Marcial Gala (1965) es un escritor nacido en La Habana, que reparte su tiempo entre Cienfuegos y Buenos Aires, donde a fines del año pasado recibió el Premio Ñ, en el marco del XXI Premio Clarín de Novela, por su libro Llámenme Casandra, una novela cautivante en la que entran en tensión los tópicos referidos en el párrafo anterior. Gala comparte con los autores coterráneos antes mencionados un prodigioso manejo del lenguaje, al que dota de un ritmo y una cadencia propia, a través de los cuales una historia de tintes trágicos se vale del humor para avanzar.

Ubicada en Angola durante la intervención cubana en la guerra civil suscitada en aquel país del sur de África, la novela sigue a Raúl, el más joven y esmirriado combatiente de una unidad apostada en territorio hostil, un soldado de la patria socialista que no sólo nunca disparó un arma sino que le gusta leer La Ilíada, vestirse de mujer y sentir que es, en realidad, la mismísima Casandra, hija de Hécuba y Príamo, reyes de Troya, que a cambio de una tarde de pasión con Apolo en alguna amoblada celestial, recibió el don de la profecía.

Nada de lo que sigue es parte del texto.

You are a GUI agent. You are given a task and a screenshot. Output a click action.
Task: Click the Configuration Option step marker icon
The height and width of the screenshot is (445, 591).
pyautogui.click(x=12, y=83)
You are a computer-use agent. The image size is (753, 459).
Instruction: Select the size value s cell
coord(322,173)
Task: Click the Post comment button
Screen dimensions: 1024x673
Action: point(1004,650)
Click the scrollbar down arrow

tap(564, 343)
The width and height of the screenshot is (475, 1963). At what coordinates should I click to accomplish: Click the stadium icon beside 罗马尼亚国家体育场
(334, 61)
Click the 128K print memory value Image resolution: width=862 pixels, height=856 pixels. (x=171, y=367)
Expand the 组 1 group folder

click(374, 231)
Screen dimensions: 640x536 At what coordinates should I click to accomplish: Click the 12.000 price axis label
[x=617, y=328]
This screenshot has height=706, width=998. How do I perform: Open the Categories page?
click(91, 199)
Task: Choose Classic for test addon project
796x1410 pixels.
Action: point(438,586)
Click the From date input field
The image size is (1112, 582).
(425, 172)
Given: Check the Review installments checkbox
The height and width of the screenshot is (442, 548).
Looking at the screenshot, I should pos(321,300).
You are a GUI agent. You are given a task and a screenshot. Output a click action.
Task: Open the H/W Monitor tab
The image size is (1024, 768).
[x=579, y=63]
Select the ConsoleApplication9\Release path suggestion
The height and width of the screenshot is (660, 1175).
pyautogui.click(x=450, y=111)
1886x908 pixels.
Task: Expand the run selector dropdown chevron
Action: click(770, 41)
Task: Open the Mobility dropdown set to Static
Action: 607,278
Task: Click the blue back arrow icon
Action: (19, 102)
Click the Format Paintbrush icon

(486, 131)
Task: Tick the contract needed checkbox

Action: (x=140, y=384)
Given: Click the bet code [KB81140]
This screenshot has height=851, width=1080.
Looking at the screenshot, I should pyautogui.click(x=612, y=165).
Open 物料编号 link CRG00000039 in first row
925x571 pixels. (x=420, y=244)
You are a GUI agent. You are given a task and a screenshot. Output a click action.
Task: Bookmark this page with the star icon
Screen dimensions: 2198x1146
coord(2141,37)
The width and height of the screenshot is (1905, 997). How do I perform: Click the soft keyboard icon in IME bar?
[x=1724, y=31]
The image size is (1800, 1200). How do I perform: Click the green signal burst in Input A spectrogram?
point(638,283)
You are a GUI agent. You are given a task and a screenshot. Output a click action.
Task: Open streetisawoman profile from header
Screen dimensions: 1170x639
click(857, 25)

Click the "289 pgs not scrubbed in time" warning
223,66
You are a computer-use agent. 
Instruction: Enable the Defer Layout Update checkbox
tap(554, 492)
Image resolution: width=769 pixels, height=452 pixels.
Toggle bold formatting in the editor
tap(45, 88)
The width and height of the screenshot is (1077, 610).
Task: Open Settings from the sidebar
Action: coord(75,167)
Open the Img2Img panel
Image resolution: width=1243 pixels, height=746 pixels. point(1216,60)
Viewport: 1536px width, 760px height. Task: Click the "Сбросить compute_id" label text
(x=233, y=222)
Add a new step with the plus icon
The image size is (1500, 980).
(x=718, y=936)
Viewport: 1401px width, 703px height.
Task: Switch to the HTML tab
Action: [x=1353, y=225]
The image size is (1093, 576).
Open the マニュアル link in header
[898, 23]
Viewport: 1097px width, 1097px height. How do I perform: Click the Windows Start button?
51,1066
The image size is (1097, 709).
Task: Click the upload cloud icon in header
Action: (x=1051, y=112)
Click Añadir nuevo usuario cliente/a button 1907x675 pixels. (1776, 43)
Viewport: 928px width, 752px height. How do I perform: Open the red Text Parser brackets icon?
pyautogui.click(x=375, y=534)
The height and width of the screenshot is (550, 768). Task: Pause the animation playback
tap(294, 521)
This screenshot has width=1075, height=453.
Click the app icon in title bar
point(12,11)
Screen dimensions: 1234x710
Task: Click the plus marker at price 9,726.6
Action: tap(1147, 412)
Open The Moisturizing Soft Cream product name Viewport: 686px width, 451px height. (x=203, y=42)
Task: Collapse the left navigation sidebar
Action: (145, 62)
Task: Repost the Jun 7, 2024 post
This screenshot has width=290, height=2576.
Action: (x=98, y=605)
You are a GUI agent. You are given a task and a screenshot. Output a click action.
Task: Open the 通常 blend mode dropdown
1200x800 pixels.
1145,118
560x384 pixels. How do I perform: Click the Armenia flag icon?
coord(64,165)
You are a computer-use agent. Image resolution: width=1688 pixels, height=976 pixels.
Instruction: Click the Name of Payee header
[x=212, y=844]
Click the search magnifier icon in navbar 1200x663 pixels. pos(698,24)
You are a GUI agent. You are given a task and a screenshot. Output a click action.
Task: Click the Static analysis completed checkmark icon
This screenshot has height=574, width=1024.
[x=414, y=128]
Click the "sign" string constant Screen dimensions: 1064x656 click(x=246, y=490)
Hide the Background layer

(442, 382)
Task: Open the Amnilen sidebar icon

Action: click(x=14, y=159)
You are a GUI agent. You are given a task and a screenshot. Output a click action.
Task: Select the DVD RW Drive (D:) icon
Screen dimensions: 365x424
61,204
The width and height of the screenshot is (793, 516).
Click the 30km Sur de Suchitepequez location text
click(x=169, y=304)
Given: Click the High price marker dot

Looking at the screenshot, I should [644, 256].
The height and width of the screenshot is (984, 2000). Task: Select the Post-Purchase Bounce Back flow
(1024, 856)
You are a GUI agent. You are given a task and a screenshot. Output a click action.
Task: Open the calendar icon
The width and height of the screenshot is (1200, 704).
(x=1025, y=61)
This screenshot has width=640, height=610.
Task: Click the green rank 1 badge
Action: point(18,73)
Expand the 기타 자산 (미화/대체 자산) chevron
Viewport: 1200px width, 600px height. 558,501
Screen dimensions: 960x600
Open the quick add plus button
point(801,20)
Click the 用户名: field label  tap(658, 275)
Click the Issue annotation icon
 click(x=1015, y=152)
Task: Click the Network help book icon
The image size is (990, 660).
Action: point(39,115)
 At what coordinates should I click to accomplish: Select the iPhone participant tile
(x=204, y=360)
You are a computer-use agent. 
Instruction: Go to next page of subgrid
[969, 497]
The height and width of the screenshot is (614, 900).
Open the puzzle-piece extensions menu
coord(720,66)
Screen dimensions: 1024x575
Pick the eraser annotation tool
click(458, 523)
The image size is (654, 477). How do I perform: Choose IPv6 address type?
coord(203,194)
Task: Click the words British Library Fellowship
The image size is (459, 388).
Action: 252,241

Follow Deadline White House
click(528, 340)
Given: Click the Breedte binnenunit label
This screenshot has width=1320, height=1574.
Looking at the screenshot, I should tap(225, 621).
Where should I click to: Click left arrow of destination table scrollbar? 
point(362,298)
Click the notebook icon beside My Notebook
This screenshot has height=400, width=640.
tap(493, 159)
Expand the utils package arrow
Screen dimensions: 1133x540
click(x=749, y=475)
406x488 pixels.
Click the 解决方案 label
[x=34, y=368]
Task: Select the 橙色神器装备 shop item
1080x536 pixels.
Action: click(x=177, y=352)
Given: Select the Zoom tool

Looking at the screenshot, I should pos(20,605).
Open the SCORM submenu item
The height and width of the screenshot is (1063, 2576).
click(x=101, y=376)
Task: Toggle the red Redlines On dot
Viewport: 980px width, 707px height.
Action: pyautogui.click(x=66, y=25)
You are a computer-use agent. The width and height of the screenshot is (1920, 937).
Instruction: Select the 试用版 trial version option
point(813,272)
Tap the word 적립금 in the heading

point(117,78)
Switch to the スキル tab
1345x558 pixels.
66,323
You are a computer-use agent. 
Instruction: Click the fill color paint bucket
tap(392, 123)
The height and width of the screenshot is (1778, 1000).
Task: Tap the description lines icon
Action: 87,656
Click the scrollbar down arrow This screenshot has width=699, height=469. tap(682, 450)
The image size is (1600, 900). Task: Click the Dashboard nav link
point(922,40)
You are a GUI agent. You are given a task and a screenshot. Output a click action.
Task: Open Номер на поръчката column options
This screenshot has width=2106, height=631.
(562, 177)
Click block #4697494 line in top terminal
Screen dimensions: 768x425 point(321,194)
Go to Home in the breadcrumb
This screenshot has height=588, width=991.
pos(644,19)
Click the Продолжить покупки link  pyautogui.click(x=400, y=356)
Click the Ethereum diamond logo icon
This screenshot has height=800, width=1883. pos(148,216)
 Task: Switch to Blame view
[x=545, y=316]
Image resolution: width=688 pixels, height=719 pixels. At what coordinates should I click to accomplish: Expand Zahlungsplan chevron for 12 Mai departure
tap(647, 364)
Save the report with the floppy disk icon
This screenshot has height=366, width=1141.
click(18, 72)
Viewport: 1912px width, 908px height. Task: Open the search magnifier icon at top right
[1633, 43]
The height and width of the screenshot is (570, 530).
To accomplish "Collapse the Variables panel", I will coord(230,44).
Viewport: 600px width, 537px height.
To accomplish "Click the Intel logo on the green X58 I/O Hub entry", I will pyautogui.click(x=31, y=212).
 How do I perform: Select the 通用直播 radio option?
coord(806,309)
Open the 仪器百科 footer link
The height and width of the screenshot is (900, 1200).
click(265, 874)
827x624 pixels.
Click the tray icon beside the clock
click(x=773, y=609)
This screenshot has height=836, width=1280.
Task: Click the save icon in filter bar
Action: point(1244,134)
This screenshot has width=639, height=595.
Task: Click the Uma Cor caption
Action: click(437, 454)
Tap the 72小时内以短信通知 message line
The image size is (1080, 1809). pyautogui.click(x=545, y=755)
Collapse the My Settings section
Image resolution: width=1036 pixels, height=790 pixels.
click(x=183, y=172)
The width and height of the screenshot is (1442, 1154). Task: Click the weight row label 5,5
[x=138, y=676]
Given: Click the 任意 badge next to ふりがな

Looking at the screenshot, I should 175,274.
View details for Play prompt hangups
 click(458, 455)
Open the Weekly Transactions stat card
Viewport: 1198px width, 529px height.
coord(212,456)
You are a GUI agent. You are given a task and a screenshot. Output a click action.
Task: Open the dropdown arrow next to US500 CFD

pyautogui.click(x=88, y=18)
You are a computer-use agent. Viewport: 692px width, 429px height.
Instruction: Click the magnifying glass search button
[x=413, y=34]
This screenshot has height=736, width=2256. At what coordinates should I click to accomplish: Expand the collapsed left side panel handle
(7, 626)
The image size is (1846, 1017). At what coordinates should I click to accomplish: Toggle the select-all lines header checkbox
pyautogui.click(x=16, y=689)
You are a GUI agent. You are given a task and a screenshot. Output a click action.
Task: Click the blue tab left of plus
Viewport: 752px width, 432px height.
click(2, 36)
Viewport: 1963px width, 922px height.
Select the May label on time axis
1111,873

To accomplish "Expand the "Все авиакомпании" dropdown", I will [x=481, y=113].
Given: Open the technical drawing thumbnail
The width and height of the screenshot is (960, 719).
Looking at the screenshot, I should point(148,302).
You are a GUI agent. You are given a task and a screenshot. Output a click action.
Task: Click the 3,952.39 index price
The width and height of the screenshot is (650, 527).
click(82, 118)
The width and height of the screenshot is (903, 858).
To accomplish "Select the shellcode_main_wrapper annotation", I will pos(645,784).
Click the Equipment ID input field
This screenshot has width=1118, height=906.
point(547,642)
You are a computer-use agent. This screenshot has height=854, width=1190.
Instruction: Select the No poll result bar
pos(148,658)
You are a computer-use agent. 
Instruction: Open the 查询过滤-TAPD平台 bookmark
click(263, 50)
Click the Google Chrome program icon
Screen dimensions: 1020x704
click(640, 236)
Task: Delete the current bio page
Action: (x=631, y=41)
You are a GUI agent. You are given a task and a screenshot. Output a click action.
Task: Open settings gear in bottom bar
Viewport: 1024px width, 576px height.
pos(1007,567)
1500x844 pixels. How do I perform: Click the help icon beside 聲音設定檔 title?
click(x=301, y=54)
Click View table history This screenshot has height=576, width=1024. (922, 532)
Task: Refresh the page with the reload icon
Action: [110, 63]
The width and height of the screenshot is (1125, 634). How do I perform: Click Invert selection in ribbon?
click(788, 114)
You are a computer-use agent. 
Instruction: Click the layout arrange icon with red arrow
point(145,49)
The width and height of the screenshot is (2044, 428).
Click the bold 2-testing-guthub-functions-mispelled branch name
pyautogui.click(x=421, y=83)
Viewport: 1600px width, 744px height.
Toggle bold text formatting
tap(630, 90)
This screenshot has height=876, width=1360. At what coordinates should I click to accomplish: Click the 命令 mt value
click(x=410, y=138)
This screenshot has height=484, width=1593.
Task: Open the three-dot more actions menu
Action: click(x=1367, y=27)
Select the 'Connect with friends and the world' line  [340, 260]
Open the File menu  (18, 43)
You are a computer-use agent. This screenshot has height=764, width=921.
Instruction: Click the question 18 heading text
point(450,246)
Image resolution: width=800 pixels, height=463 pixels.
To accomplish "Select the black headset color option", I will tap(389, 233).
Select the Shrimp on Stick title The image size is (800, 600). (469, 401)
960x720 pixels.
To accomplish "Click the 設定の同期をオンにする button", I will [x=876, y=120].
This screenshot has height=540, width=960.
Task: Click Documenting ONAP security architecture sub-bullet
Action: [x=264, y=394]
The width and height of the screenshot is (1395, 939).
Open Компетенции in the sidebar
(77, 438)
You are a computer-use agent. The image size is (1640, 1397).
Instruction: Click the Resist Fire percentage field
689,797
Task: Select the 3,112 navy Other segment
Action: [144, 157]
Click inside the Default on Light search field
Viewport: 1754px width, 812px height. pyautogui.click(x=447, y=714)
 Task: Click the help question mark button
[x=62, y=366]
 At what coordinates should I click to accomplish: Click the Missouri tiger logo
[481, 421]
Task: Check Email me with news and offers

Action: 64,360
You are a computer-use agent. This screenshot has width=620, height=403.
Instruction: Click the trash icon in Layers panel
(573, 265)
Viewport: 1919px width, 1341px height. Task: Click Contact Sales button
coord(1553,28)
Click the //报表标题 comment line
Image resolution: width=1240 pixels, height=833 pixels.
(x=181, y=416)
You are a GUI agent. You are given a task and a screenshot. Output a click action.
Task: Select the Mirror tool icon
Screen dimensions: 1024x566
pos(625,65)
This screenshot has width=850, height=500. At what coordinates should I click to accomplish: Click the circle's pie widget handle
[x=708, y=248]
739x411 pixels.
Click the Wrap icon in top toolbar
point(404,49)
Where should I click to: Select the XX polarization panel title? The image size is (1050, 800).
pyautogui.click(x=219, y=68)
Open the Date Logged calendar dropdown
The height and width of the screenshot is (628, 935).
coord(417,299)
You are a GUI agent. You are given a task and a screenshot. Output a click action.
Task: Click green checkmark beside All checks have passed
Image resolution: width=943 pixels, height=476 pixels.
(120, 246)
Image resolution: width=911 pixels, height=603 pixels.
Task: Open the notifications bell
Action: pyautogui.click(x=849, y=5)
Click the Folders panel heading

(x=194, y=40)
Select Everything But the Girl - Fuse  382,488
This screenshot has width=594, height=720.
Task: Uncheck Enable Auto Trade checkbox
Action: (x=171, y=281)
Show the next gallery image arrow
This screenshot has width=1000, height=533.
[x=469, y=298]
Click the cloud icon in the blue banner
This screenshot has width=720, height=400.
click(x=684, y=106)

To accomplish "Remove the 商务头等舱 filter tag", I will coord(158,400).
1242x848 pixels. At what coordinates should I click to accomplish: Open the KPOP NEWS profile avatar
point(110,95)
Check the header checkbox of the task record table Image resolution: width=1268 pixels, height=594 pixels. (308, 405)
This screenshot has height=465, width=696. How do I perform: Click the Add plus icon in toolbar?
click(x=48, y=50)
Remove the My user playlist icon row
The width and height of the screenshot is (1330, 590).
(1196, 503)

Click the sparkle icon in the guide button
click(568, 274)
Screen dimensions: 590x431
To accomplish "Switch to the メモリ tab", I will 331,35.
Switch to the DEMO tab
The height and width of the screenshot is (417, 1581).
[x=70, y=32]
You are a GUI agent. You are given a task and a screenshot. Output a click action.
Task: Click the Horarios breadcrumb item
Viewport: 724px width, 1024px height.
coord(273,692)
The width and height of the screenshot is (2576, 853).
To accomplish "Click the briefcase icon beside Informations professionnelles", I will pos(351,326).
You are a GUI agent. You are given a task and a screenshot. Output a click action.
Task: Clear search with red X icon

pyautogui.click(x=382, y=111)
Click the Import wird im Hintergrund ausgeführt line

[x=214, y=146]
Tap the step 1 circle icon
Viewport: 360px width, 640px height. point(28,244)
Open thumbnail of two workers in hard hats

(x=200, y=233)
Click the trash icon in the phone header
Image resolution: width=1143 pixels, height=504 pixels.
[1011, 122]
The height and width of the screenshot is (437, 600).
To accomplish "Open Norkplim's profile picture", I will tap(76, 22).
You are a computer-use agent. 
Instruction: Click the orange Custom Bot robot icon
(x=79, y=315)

Detengamos por acá el impulso, muy común entre colegas reseñadores de films y series televisivas, de contar con lujo de detalles el argumento de la obra que se reseña, para ilustrar con un breve pasaje el tono general del protagonista narrador de Llámenme Casandra: “Mi albergue es una enorme tienda de campaña que comparto con seis reclutas más y un soldado de primera. El de primera se llama Matías Benítez y todos le dicen Santiago por ser de esa ciudad. Los soldados son Fermín Portela o Johnny el rockero; Amaury Valdez, también conocido como el Gánster por el amor intenso a todo lo ajeno; Juan Izquierdo o Guapera por su caminado de chulo de barrio; Manuel Cifuentes al que sólo le decimos Manuel; Agustín, mi amigo de Cienfuegos, al que algunos le dicen Musculito por obvias razones y yo, Marilyn Monroe”.

La herencia de Reinaldo Arenas está más que viva en la escritura de Gala (no en vano a la memoria del autor de Celestino antes del alba está dedicado este libro). Un eco pertinaz de la orfebrería estilística de Arenas late en la descripción que Gala emprende de la infancia de su protagonista, en la que el mundo de los adultos, generalmente sórdido y embrutecedor, abrazado por todas las desilusiones de los sueños no logrados, con la pátina racionada y controlada del régimen de Fidel Castro, es visitada por ensoñaciones y rescatada por espíritus libres que pueden adoptar la forma de los versos de un bolero, los consejos de un profesor de literatura o los amoríos de una tía de buen ver que no demorará en caer en las manos de algún bruto.

En su avance fluido, Llámenme Casandra intercala, pautado por infinidad de diálogos y viñetas interconectadas, el relato de la niñez y adolescencia de Raúl en Cienfuegos, con su presente de combatiente en Angola. En el contraste de esos dos espacios se cifra la historia toda, con un vértice etéreo que se vuelve cercano y al que sólo el protagonista accede, conformado por el universo de los dioses, del que algún día bajó a la Tierra y al que algún día volverá.

Llámenme Casandra. De Marcial Gala. Buenos Aires, Alfaguara, 2019. 268 páginas.